* Start Selected passage *

If anchored to God by the presence of The Intercessor (The Paraclete, The Holy Spirit) then also anchored in truth[11] and divine revolutionary love[12] for the entire cosmos. Those who follow in the love of God by the presence of the interceding spirit of divine love[13] will be those who proclaim the words and do the deeds manifesting the liberation of and justice for the people trapped in suffering and oppression. [14] In other words, the disciples are exhorted to participate in the divine maternal yawp by the power of The Intercessor. Disciples are to use their voices and their bodies to intercede (beyond thoughts and prayers) on behalf of those who are trapped by the myths and lies and the threat of death from human violence and systemic oppression.

Conclusion

In a moment we’ll recite the affirmation of faith. The last portion of the affirmation reflects on the reality and presence of the Spirit, God within us. Some of those lines are: We believe in God within us, the Holy Spirit burning with Pentecostal fire, life giving breath of the Church[15]The past few weeks make these lines feel distant if not like bold lies. How do we utter these words—packed with vibrant and rich, living and active imagery—and then remain silent as God’s beloved children die? If being a Christian means I’m only saved from some mythical conception of hell, then I am most to be pitied because it means that the Spirit of God is incapacitated and limp. It means that word “intercession” only has one passive definition and not also a very active one. Does the Paraclete only comfort me like a lullaby wooing me to sleep? Or is the Spirit of God alive, breathing, burning with Pentecostal fire, exhorting me to be bold and defend life?

As a mom, I can’t sit by; as a Christian, I can’t send my kids and your kids or any kid into the hellscape that is our world without first sounding my maternal divine yawp: STOP! THIS MUST END! I need to either stop praying the third part of the affirmation of faith or I must double down, diving head first into the reality that God charged the church and every Christian to be those who illuminate the darkness, who holler at and silence deadly storms, and who are the live-giving tongues of the Pentecostal fire in this tundra of death.

Today we remember the arrival of God’s Holy Spirit, the Paraclete, the Intercessor, the one who resided with and within the disciples. This is the same Spirit who resides with and within us. Today we must ask: are we dead or are we alive? If we are dead, then let us confirm the confession that God is dead, too. But if we—those resurrected by God’s life-giving breath into the consuming fire of God’s love—if we are alive then so is God. If so, then let us be alive as the church, let us be a force to be reckoned with interceding for God’s beloved, let us be the church so inspired by God’s passion for the world that we can do no other than sound our divine maternal yawp so loud that terra firma shakes with God’s presence.


[1] Translation mine unless otherwise noted.

[2] Rudolf Bultmann The Gospel of John: A Commentary Trans. GR Beasley-Murray, Gen Ed; RWN Hoare and JK Riches. Philadelphia, PA: Westminster, 1971. German: Das Evangelium des Johannes (Göttingen: Vandenhoeck & Ruprecht, 1964, 1966). 608-609. “The implication behind the reproachful question: τοσοῦτον χρόνον κτλ. is that all fellowship with Jesus loses its significance unless he is recognized as the one whose sole intention is to reveal God, and not to be anything for himself; but it also implies that the possibility of seeing God is inherent in the fellowship with Jesus: ὁ ἑωρακὼς ἐμὲ ἑώρακεν τὸν πατέρα. What need is there for anything further (πῶς σὺ λέγεις κτλ.)?”

* End Selected passage *
* Start Dataset extract *

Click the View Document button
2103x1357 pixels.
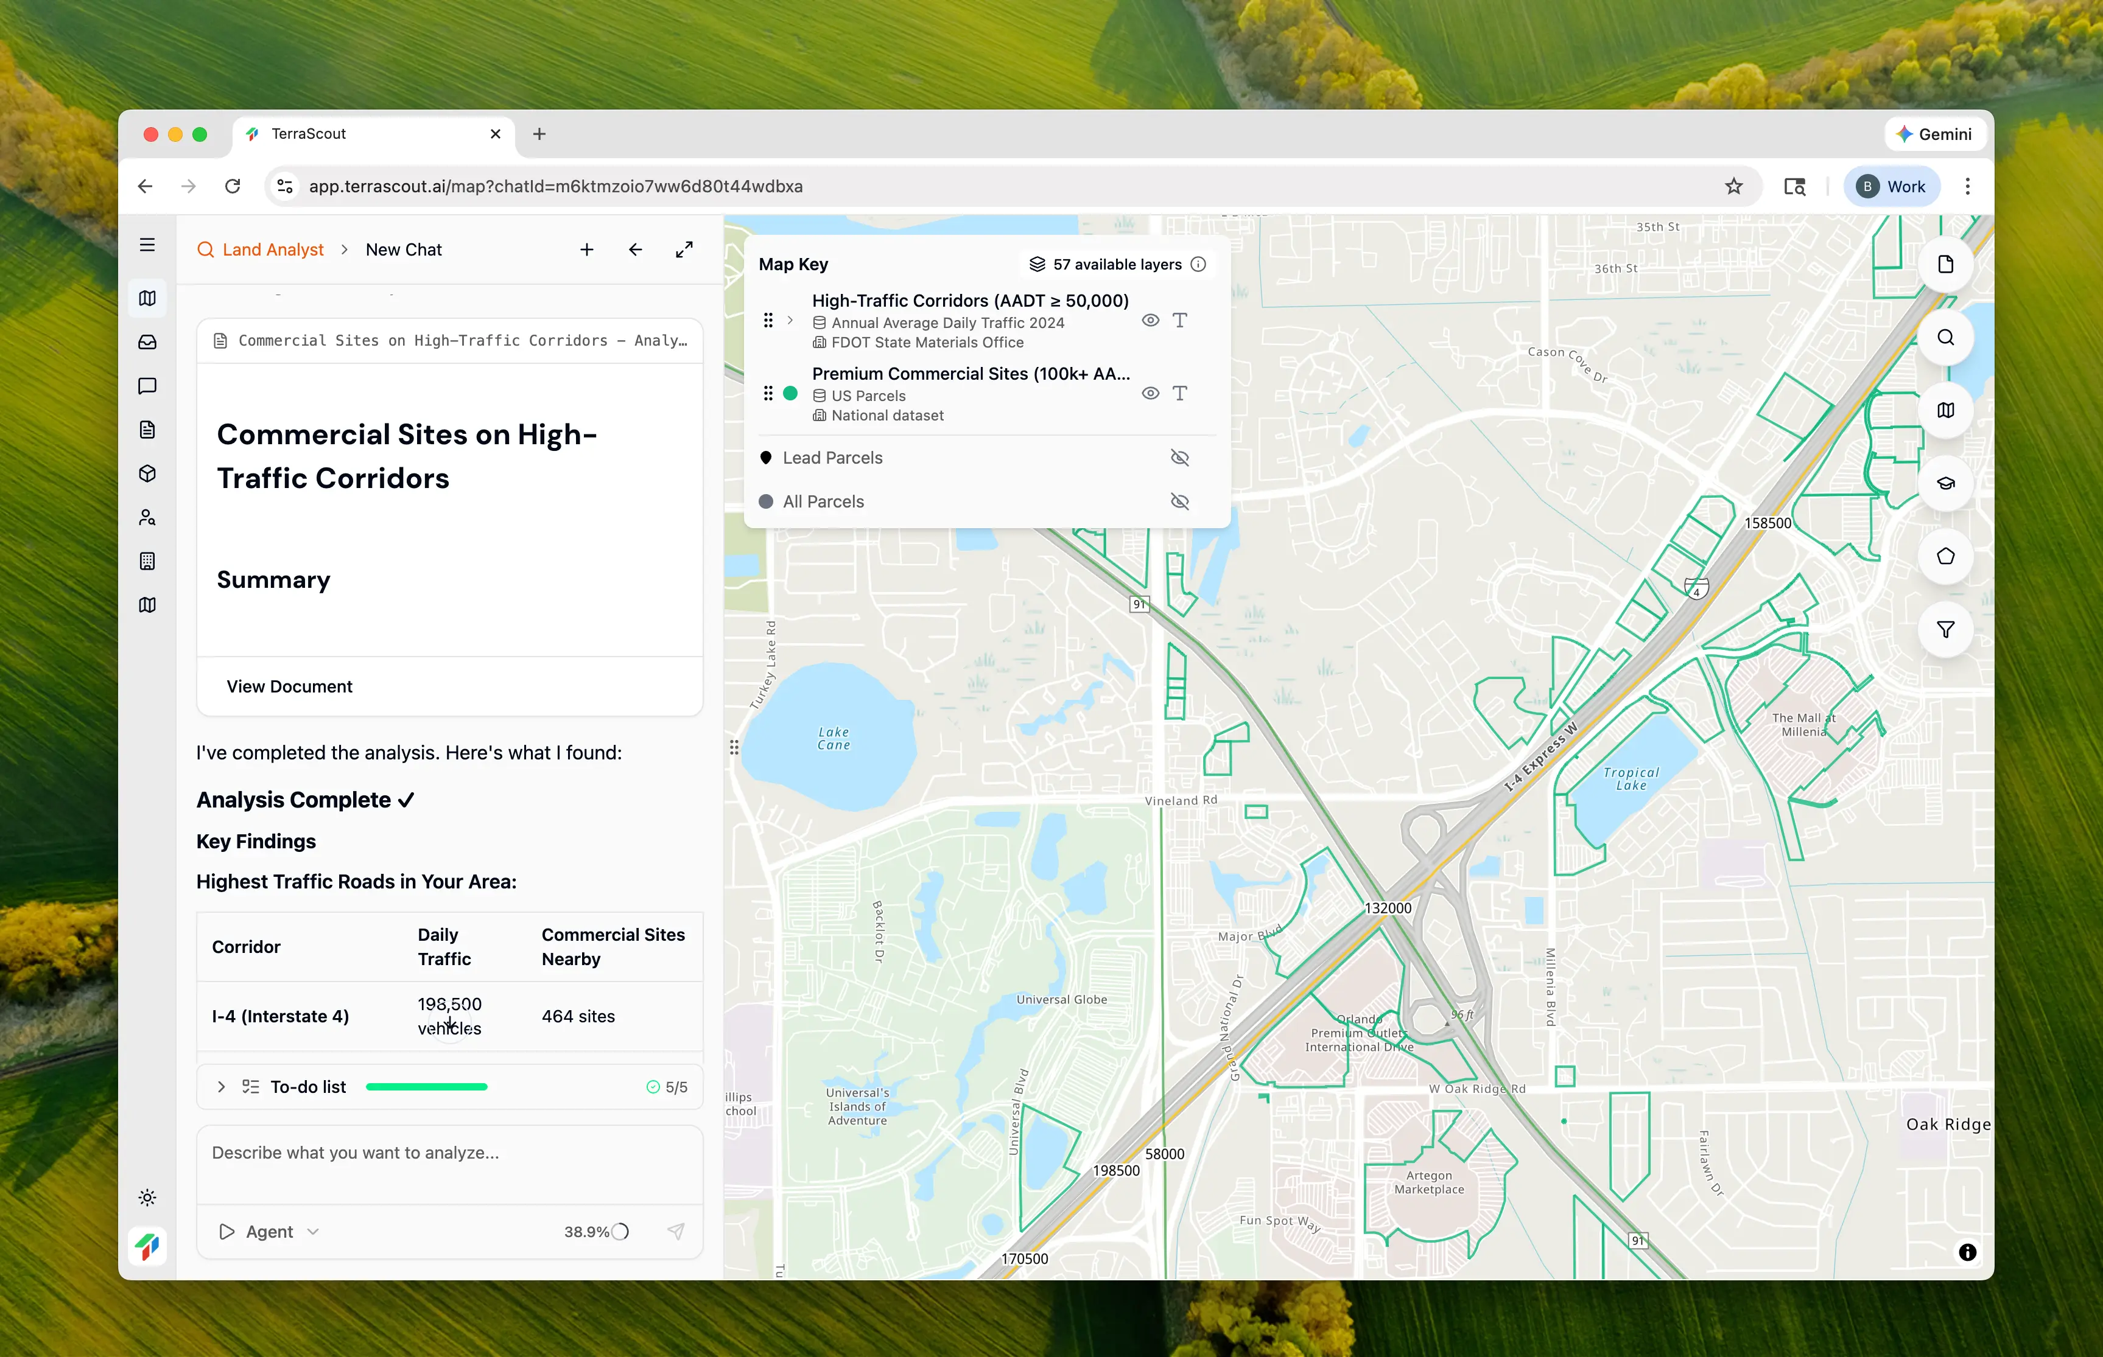[x=289, y=686]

* End Dataset extract *

**What this exercise asks**
a – Answer these about the sermon on the Holy Spirit:
(i) What are disciples to use to intercede for those trapped by oppression?
(ii) What does the speaker say the congregation will recite in a moment?
(iii) What words make up the speaker's maternal divine yawp?
b – Could you go on with the sermon on the Holy Spirit, starting right after its final line?

**Results for each task**
a –
(i) Their voices and their bodies.
(ii) The affirmation of faith.
(iii) "STOP! THIS MUST END!"

b –
[3] Bultmann, John, 609-610. “The man, for whom Jesus has not already become authoritative, so that he could believe his word without question, should look at what his word effects: i.e. he should look at himself. Jesus’ word does not communicate mysteries or dogmas, but discloses a man’s reality. If he tries to understand himself by subjecting his existence to this word, then he will experience the work of the Father on him. The nature of the experience is stated in v. 12: the Father’s work will continue to come to fruition in those who believe in Jesus…”

[4] Bultmann John, 609. “This question is posed by Jesus’ words in v. 10: οὐ πιστεύεις ὅτι ἐγὼ ἐν τῷ πατρὶ καὶ ὁ πατὴρ ἐν ἐμοί ἐστιν; The faith at issue is the faith that man really encounters God in his encounter with Jesus, that Jesus and the Father are one. The formula of reciprocity is again used to describe this unity, but what follows makes it clear that it must be understood in terms of the idea of revelation. In Jesus’ word, the work of the Father is brought to fruition; on his own, and for himself, Jesus is nothing: he is simply and without exception the revelation of the Father, and the words ὁ δὲ (ὁ) ἐν ἐμοὶ μένων give added emphasis to the fact.”

[5] Bultmann, John, 611. “To speak of the disciples’μεἰζονα ἔργα is of course to speak paradoxically; for they are in fact the works of him without whom the disciples can do nothing (15.5). And the juxtaposition of that promise with the promise that their prayer will be heard, which makes what they do appear as something given (v. 13), reminds us at once that all the disciples’ work is rooted in his work, and is in fact his work.”

[6] Bultmann, John, 610-611. “Jesus’ word is word of revelation in continual newness on every occasion when it is present. Only when is effective in this way in the community does Jesus’ work come to its fruition. Thus there is no question here of supplementing or surpassing Jesus’ work in any quantitive way.”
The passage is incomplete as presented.